» Data:

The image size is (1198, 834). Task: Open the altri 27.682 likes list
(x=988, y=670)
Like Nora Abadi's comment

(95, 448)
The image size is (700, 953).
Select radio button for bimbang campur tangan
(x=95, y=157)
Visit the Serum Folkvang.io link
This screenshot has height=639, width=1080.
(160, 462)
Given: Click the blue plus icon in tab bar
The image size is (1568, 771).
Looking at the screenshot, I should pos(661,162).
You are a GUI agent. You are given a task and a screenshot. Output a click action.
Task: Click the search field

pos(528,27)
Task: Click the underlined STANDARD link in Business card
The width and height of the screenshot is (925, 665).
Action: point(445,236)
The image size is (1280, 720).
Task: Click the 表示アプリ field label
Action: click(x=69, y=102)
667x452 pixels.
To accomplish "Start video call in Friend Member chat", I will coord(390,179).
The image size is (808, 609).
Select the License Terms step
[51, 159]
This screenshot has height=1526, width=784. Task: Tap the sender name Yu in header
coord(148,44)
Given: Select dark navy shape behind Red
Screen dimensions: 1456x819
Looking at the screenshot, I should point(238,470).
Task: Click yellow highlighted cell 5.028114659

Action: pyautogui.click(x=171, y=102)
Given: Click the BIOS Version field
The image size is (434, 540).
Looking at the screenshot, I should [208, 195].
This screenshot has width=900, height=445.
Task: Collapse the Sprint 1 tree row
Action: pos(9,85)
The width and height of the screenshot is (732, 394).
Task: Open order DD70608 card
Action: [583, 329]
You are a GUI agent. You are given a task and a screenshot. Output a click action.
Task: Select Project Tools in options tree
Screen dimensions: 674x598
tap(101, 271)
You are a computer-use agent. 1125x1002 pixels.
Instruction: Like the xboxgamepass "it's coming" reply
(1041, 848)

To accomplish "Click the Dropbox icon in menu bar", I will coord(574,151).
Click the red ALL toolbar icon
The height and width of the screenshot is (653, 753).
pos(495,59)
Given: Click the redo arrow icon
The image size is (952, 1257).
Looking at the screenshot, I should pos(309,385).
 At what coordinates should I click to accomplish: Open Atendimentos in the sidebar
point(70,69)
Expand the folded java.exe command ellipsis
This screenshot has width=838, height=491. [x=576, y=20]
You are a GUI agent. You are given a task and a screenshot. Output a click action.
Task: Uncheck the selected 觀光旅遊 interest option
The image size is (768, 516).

» Your objective:
Would you quote everything above from the line containing "The image size is (434, 540)." down to the line containing "Given: Click the redo arrow icon"? Include both of those lines and nothing else.

» Completed task:
The image size is (434, 540).
Looking at the screenshot, I should [208, 195].
This screenshot has width=900, height=445.
Task: Collapse the Sprint 1 tree row
Action: pos(9,85)
The width and height of the screenshot is (732, 394).
Task: Open order DD70608 card
Action: [583, 329]
You are a GUI agent. You are given a task and a screenshot. Output a click action.
Task: Select Project Tools in options tree
Screen dimensions: 674x598
tap(101, 271)
You are a computer-use agent. 1125x1002 pixels.
Instruction: Like the xboxgamepass "it's coming" reply
(1041, 848)

To accomplish "Click the Dropbox icon in menu bar", I will coord(574,151).
Click the red ALL toolbar icon
The height and width of the screenshot is (653, 753).
pos(495,59)
Given: Click the redo arrow icon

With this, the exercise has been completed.